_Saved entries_
***

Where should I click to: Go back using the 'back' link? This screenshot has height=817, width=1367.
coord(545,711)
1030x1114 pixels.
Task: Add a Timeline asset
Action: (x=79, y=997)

***

_WHAT THE TASK REQUIRES_
All of the records above should be repeated exactly.

_TASK RESULT_
Where should I click to: Go back using the 'back' link? This screenshot has height=817, width=1367.
coord(545,711)
1030x1114 pixels.
Task: Add a Timeline asset
Action: (x=79, y=997)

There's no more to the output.